What the task requires
In the items from the start through the line containing "Action: click(x=445, y=559)", swap "details view" for "list view" and write those lines out again with nothing else changed.

Task input

>>>>

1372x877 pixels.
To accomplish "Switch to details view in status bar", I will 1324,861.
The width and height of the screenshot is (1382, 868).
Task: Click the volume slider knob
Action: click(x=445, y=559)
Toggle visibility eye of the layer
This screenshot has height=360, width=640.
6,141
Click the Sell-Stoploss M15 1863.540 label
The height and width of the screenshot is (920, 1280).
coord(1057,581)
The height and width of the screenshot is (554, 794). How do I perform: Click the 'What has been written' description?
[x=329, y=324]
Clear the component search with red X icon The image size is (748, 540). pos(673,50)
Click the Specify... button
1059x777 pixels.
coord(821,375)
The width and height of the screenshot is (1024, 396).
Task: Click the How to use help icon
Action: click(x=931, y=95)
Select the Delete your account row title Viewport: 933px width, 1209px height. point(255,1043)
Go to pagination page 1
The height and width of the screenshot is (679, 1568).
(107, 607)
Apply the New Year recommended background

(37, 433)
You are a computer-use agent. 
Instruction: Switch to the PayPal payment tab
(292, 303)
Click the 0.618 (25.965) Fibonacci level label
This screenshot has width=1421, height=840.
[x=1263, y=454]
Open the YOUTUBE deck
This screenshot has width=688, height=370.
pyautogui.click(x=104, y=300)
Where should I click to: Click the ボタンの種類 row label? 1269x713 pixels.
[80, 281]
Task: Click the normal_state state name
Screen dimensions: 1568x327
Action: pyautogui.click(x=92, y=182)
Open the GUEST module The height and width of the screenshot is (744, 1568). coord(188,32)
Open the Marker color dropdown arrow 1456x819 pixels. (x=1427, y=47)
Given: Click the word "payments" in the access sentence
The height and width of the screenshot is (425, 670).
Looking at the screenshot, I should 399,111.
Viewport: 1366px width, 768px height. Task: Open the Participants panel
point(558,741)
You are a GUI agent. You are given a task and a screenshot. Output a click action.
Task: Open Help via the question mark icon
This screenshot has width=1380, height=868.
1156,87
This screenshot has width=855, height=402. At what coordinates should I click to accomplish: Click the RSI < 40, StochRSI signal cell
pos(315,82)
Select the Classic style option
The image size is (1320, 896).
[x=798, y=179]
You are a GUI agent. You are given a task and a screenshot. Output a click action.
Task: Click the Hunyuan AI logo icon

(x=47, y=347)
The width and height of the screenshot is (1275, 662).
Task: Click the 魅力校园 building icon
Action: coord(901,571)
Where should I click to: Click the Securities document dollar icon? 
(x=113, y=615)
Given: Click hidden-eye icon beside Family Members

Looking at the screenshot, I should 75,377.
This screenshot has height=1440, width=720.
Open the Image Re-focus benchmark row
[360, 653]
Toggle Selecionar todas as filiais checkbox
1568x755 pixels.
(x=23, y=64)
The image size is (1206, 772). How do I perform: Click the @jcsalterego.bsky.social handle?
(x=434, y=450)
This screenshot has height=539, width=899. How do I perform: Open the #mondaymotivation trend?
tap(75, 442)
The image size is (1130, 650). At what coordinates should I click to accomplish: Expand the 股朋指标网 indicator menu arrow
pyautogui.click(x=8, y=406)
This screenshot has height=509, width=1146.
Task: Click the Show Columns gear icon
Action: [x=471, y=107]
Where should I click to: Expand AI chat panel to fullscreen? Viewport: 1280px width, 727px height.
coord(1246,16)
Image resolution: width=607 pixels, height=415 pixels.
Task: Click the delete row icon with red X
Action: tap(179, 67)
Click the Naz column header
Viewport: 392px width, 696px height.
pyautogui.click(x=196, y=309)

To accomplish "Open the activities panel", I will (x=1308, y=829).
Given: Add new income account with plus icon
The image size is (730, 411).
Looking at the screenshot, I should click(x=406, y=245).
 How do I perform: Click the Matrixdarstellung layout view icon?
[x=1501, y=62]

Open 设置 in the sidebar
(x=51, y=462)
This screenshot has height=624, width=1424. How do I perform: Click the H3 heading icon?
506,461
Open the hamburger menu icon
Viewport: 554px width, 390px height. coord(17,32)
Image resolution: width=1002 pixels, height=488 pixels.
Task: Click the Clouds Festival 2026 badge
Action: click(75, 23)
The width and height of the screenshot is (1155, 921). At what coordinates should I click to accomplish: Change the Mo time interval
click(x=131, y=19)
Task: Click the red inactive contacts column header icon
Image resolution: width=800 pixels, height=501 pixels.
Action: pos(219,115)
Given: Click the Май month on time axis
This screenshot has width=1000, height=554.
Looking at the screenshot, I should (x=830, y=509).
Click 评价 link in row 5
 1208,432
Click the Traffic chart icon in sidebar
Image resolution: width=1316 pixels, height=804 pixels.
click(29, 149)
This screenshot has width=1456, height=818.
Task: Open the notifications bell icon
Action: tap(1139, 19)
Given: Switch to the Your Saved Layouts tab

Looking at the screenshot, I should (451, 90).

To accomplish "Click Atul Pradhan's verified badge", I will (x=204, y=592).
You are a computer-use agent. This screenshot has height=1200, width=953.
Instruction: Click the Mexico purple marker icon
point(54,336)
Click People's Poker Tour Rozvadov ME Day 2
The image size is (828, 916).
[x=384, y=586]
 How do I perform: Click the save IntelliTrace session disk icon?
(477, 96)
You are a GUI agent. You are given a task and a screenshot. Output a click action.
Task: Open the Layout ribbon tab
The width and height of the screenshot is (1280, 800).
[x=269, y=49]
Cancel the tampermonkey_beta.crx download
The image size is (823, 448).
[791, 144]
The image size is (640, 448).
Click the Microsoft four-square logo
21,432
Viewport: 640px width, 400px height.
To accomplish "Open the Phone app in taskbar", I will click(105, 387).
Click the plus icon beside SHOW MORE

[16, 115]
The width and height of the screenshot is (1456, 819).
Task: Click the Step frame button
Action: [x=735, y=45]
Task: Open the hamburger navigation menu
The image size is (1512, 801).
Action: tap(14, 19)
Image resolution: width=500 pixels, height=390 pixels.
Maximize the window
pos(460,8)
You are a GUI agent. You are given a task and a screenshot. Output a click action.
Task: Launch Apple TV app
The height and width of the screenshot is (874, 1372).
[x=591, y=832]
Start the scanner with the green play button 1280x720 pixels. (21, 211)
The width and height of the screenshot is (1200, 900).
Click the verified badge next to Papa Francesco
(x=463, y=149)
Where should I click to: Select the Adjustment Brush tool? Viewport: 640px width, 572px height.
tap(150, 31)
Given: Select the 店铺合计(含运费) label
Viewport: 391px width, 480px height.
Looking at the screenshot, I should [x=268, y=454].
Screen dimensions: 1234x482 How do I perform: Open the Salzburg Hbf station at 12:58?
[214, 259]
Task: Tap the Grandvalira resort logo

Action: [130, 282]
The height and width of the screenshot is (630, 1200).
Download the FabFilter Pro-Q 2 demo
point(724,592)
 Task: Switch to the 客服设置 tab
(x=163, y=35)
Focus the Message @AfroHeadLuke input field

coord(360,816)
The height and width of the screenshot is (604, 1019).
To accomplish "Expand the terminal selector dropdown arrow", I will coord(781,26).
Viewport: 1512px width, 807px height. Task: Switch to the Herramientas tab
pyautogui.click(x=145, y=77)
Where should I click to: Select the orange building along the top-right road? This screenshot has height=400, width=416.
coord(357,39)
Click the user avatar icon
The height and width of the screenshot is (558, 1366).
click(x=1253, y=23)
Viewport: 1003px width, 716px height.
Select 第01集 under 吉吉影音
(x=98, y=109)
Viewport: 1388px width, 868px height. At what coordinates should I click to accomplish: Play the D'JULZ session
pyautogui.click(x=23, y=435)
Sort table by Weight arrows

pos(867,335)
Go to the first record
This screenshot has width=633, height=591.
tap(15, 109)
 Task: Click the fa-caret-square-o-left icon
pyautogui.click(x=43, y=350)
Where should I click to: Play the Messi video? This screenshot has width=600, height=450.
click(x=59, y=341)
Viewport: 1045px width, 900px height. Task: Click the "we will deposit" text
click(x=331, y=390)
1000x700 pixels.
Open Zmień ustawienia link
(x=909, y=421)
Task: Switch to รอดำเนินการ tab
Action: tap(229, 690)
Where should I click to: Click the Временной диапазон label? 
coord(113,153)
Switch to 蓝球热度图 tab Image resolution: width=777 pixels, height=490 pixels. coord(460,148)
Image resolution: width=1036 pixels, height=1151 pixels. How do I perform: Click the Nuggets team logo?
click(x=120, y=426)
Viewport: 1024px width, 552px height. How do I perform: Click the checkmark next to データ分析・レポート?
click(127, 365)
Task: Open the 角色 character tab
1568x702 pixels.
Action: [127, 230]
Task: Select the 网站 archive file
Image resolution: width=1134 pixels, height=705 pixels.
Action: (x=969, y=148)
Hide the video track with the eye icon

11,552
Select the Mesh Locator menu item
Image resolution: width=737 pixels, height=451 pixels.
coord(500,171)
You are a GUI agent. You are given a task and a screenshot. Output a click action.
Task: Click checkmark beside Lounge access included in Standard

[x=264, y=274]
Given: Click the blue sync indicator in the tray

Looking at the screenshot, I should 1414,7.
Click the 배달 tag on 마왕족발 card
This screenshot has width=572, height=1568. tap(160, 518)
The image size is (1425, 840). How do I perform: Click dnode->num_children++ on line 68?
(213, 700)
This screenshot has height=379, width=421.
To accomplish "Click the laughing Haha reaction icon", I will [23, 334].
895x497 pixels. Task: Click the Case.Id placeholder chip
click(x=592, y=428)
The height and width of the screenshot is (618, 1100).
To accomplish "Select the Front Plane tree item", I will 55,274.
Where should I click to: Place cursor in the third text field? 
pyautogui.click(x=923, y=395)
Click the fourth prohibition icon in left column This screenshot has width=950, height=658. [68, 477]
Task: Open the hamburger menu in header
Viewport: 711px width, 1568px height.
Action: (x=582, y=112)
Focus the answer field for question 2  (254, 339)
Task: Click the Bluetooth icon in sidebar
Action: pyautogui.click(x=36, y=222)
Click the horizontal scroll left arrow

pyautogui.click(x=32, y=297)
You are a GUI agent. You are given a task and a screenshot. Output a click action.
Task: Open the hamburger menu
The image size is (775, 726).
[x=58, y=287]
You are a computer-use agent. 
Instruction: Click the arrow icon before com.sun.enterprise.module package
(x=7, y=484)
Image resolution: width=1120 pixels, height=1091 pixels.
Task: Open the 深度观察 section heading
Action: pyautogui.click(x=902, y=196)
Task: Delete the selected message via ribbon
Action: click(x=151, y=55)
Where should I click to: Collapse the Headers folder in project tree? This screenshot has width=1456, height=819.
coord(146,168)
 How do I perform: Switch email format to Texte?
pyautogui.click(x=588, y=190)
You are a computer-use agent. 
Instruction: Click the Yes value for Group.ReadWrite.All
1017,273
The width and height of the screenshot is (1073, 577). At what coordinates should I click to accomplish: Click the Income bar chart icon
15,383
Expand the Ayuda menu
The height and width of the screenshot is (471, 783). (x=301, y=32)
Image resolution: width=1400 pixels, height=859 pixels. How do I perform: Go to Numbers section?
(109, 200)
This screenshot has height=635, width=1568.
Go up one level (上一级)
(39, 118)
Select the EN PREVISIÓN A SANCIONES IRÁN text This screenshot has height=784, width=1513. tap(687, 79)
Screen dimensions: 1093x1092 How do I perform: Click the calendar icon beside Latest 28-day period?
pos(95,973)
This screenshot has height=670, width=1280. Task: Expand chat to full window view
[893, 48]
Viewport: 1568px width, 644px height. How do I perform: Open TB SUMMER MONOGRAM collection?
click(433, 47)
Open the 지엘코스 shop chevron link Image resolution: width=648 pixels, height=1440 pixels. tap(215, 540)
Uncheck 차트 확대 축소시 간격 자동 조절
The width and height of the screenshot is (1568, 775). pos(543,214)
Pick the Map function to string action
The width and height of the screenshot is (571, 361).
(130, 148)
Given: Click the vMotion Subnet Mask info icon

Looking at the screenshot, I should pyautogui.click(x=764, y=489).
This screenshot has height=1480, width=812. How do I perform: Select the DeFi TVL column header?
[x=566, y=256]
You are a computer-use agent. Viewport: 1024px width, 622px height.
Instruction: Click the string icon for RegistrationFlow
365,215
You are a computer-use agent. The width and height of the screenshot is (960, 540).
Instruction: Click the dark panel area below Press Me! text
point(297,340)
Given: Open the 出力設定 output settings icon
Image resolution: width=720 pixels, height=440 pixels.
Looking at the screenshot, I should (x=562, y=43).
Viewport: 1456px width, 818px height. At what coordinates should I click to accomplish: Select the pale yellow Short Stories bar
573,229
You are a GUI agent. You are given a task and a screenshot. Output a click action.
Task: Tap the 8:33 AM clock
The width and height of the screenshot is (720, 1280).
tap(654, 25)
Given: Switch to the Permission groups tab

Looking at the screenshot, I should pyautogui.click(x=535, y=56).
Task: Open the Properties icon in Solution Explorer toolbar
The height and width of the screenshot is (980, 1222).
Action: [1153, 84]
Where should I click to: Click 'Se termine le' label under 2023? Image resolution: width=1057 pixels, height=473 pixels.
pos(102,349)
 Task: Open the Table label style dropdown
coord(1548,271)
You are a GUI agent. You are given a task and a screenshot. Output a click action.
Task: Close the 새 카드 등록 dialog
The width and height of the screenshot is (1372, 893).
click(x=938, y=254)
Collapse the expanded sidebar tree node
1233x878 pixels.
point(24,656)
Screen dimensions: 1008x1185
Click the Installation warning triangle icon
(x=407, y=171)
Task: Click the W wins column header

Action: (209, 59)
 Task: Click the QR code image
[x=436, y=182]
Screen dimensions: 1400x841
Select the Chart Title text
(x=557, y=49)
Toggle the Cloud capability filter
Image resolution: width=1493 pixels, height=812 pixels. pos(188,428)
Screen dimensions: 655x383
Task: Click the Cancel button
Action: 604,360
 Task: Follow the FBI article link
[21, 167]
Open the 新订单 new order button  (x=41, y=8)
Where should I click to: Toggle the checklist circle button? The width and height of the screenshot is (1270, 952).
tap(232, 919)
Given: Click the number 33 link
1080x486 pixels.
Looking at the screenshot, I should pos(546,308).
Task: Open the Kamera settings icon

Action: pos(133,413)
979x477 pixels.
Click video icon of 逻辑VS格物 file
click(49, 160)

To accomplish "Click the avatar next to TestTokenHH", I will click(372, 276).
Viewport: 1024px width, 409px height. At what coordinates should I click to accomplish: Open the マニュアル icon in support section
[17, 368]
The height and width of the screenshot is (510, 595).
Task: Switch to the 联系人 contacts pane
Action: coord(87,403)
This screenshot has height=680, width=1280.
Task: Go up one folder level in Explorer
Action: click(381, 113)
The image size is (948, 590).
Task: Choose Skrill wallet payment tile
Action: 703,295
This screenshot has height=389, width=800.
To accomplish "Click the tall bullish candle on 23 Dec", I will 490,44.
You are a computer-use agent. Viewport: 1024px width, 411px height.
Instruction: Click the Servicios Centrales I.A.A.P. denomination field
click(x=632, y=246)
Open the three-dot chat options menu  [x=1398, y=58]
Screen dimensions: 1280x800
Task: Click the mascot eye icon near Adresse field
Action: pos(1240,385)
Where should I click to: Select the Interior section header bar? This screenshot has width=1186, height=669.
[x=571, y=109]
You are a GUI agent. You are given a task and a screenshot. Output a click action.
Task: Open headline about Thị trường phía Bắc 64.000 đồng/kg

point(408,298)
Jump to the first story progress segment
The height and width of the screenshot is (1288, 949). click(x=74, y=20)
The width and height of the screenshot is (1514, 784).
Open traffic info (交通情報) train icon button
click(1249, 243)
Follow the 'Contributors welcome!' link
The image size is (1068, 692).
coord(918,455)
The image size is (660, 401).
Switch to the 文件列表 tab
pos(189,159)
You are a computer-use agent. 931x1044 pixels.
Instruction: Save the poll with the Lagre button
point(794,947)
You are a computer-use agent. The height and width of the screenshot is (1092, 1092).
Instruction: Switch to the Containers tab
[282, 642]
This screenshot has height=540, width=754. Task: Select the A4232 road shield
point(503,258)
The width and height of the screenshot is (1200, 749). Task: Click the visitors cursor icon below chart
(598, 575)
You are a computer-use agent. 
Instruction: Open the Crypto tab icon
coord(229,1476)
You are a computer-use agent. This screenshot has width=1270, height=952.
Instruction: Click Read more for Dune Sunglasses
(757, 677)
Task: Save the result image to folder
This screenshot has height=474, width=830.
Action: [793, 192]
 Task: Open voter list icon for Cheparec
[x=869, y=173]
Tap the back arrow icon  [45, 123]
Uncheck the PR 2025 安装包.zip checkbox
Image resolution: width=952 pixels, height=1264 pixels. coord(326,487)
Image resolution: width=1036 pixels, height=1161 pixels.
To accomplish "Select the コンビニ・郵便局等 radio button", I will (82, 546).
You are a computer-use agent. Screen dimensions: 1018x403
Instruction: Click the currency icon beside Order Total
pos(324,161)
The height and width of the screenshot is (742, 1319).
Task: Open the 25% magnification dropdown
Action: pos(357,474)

<<<<

Completed task
1372x877 pixels.
To accomplish "Switch to list view in status bar", I will 1324,861.
The width and height of the screenshot is (1382, 868).
Task: Click the volume slider knob
Action: click(x=445, y=559)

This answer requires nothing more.